New York Times publisher Arthur Sulzberger Jr. acknowledged Thursday that the recent layoffs at The New York Times have indeed been "painful," but said that the paper must do what it needs to adapt to the rapidly changing media environment, according to Capital New York's Joe Pompeo.

In the latest sweep of layoffs to hit the Times, executive editor Dean Baquet announced plans to cut 100 jobs through voluntary buyouts or layoffs. Some two dozen business-side staffers have already been let go, Capital New York reported in early October.

Sulzberger noted Thursday that despite the layoffs, the Times actually has more journalists in its total headcount today than ever before, a statistic The Huffington Post's Michael Calderone reported in October.

"This is not to suggest going through these cycles is not painful," Sulzberger said at an event at New York University Thursday. "It is."

Indeed, hundreds of positions have been cut from the Times in recent years, and yet the paper still employs about the same number of people -- 1,330 -- as it did in early 2008. The difference is that while other papers have also cut jobs as a result of the decline in print, the Times has continued to hire new employees to fill roles in expanding areas like video, digital and mobile, Calderone wrote.

While announcing the proposed cuts earlier this month, Baquet said in a note to staffers that the Times' newsroom has "weathered" hard times "better than most" and has still managed to succeed in "preserving a large and strong newsroom." He, too, called the layoffs "painful," but assured staffers that the Times was just going through a "transitional period" to lead a more "powerful digital news operation."

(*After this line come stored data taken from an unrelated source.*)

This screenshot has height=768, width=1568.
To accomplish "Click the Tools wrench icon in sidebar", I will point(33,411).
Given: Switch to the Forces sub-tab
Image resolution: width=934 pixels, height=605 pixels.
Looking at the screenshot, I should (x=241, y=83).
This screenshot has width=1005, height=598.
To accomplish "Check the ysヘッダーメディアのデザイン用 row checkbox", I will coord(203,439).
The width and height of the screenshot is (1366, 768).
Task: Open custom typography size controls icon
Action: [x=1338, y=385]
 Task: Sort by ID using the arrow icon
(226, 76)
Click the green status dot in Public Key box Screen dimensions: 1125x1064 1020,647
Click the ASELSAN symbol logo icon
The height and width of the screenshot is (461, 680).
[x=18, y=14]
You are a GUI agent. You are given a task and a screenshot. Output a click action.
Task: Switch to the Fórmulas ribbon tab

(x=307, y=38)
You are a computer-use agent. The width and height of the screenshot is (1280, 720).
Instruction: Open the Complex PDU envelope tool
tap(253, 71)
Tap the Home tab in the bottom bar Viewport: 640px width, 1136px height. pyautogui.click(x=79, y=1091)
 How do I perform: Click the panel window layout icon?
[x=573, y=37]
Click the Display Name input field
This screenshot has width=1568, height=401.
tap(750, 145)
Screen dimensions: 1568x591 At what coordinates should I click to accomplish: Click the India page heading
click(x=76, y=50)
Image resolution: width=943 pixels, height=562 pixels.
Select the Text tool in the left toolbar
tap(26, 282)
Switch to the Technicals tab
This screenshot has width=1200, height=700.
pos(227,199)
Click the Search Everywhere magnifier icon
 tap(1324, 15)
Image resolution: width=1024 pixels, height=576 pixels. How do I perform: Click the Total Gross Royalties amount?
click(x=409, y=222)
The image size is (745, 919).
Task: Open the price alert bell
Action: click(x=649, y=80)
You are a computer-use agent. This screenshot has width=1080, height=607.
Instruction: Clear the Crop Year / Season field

But the Times newsroom has definitely been a shaky and uncertain environment in recent months, undergoing some of the biggest staff overhauls in its history. In September, the paper announced major changes to its masthead, most notably to top leadership positions. The most significant change, perhaps, was the elimination of a managing editor position, which Baquet himself used to hold, and the creation instead of four deputy executive editor roles and one creative director.